Flavor Packed Chicken Nuggets

 

3.5 lbs Minced or ground chicken (boneless thighs and breasts)

1 Tbsp Garlic powder

1 Tbsp Paprika

1.5 Tbsp Soya sauce

1 Tbsp Lemon juice

1/2 Tbsp onion powder

1/2 tsp Salt (to taste)

1/2 tsp Black pepper

1/4 tsp White pepper*

1/4 tsp mustard powder

2 Tbsp Olive Oil or Vegetable oil

 




 

*Use less if you prefer a mild flavor when it comes to spiciness.

Batter for Frying:

1 cup all-purpose flour

1 large egg

1/2 cup arrowroot starch or cornstarch

3/4 cup milk (can reduce or increase depending on how thick you want your batter)

1/2 Tbsp baking powder

2-3 Tbsp cold water

black pepper (up to 1/4 tsp or to taste)

3 cups vegetable or canola oil (for frying)

2 cups  bread crumbs

 

*Use less if you prefer a mild flavor when it comes to spiciness.

 

Add your spices to ground chicken. Mix well, then add mustard powder and oil. Mix until well combined.

Let marinate for 1 hr.

 

In a large bowl, mix all-purpose flour, corn starch or arrowroot, egg, milk (add enough to make a medium pancake like batter), mix well.

Add baking powder.

Batter should be a  medium thick consistency.

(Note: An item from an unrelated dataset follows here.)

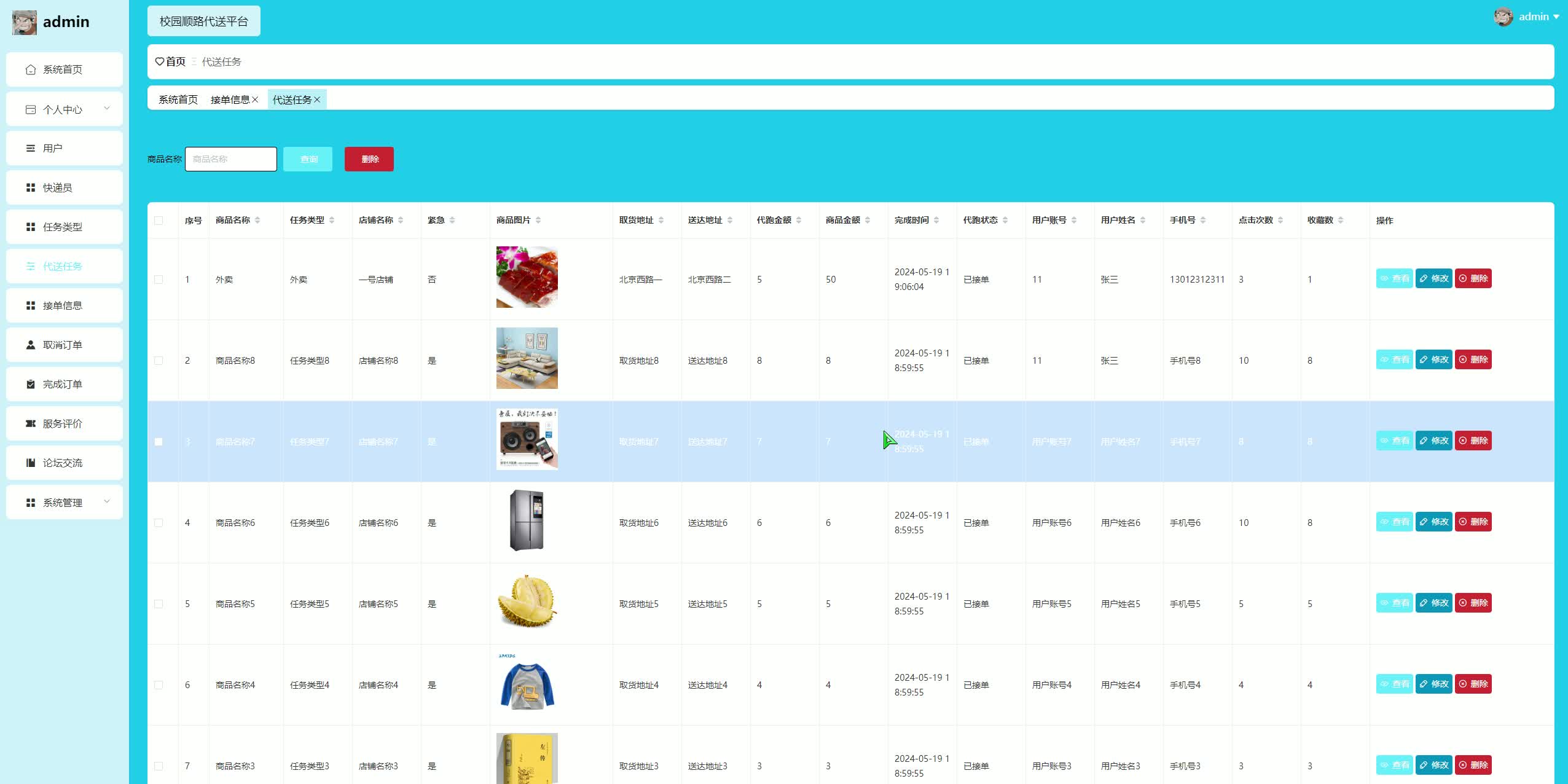Image resolution: width=1568 pixels, height=784 pixels.
Task: Open the admin dropdown arrow at top right
Action: (1556, 17)
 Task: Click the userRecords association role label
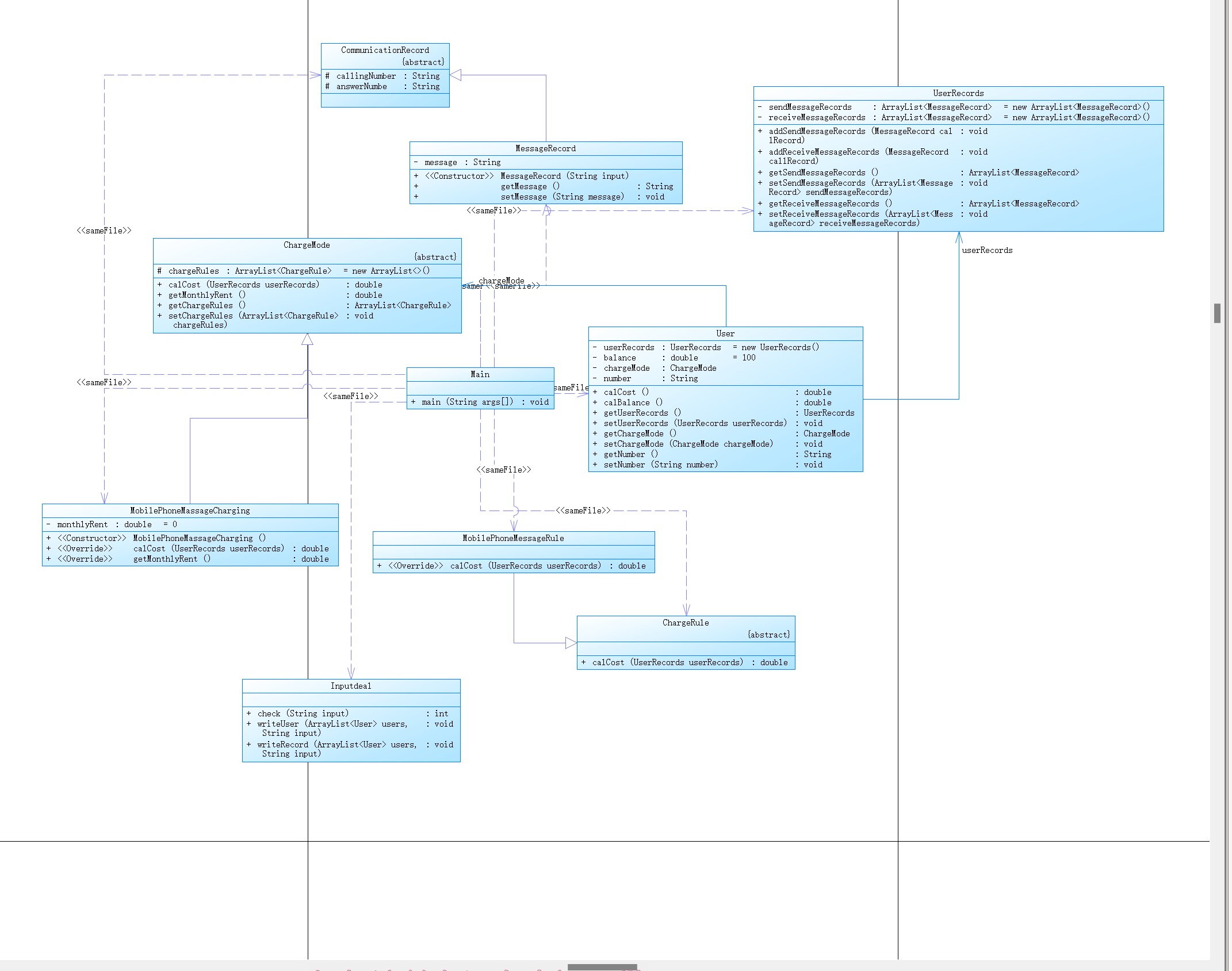[986, 250]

Add a pinch or two of black pepper to the batter.

Add in some cold water and stir well. Batter should be a thinner, pancake like or runny consistency.

 

In a separate bowl, POUR some bread crumbs.

Roll your ground chicken into balls and lightly pressing down on them to flatten slightly.

Dip them in batter and then roll them in bread crumbs.

Set aside until you have enough chicken nuggets prepared for frying.

 




 

Heat up some canola or vegetable oil in a wok or cast iron skillet (a wok is best so you can slide or drop nuggets down the sides but isn’t necessary if you have a decent sized frying basket or spoon) .

Fry nuggets for 10 minutes or until golden brown in heated canola or vegetable oil.

Serve while still hot.

Enjoy them with your favorite condiments or even with a side of French fries.